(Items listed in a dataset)
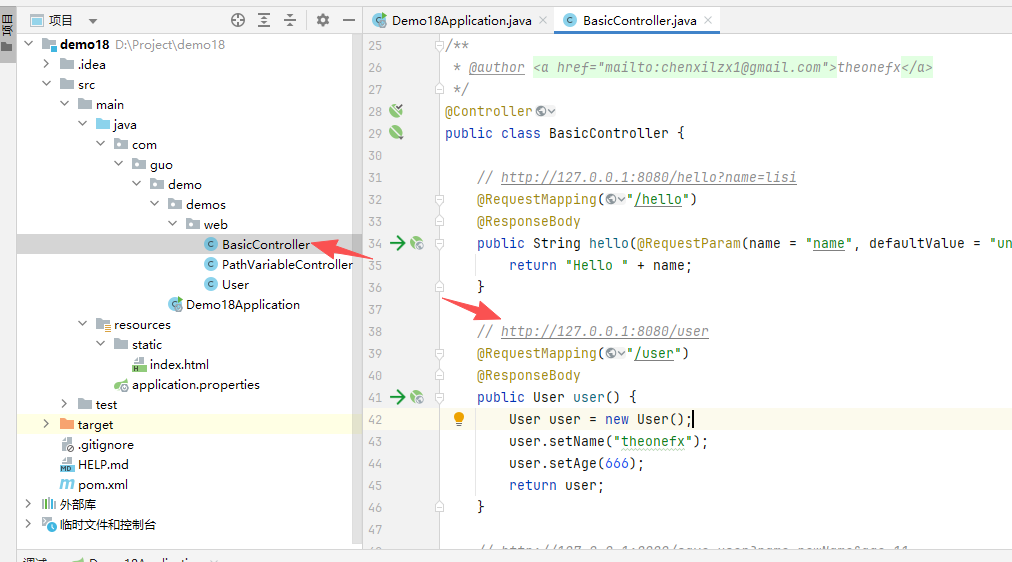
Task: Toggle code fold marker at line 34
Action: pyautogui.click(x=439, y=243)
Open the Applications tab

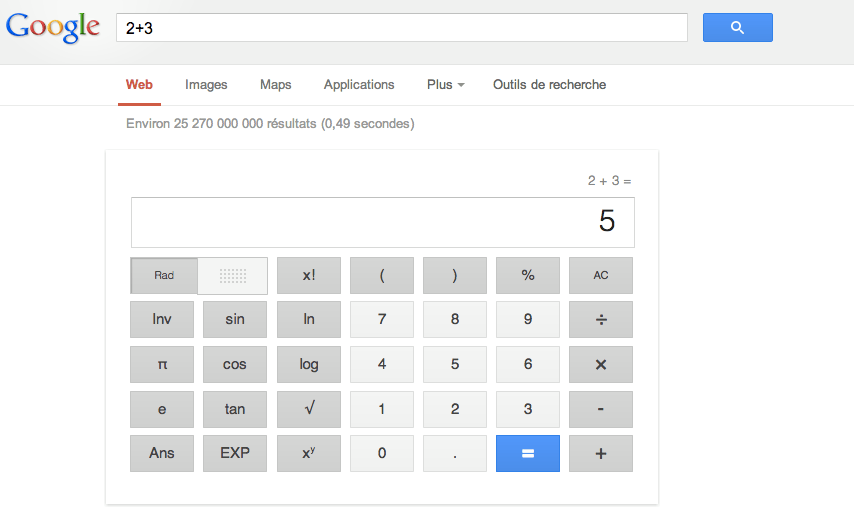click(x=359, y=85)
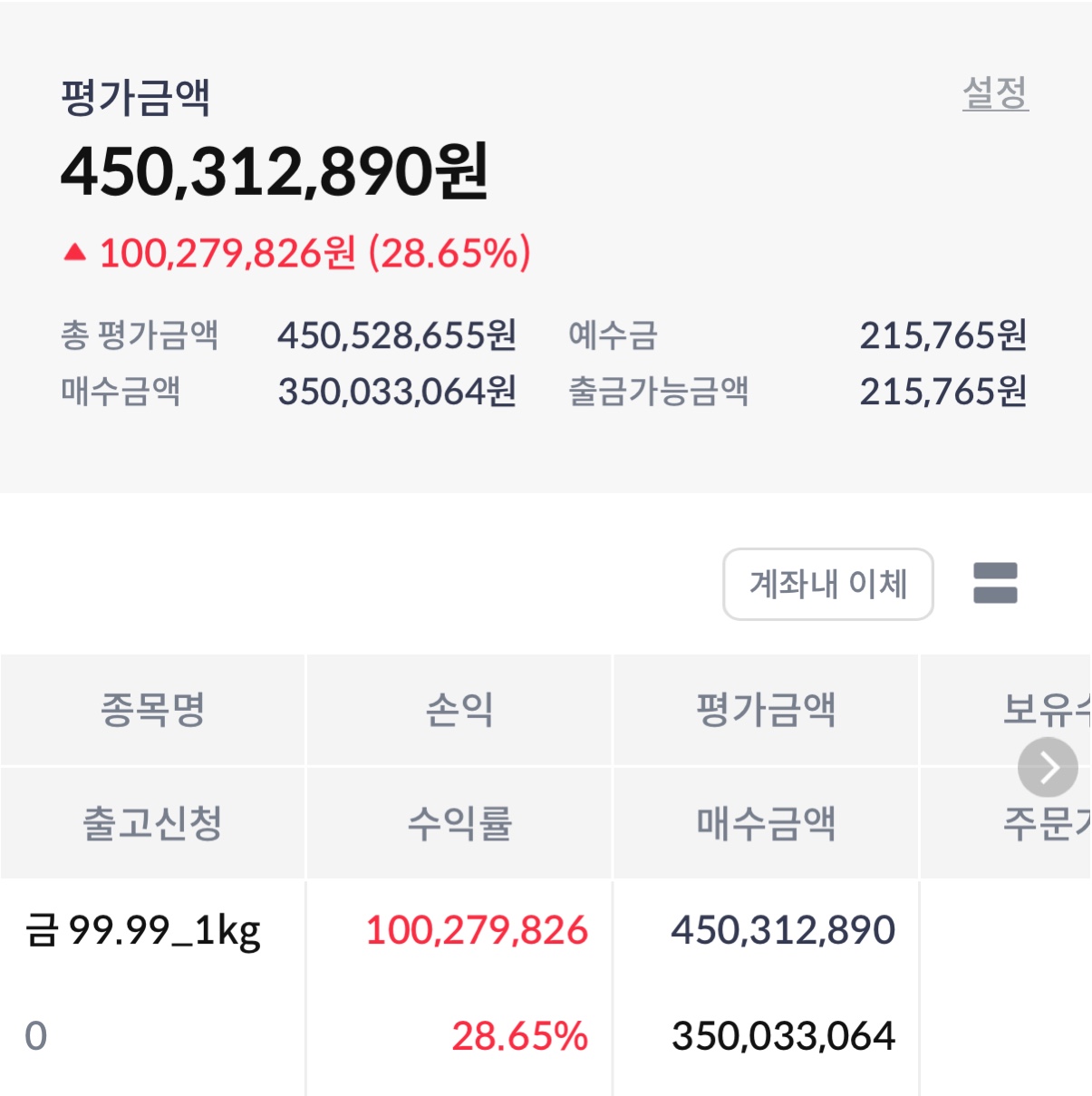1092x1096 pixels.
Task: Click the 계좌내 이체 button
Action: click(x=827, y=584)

Instructions to follow: Which lines of the data above contain "Task"? Copy each one.

Solution below:
Task: Toggle code fold marker at line 34
Task: Click the 계좌내 이체 button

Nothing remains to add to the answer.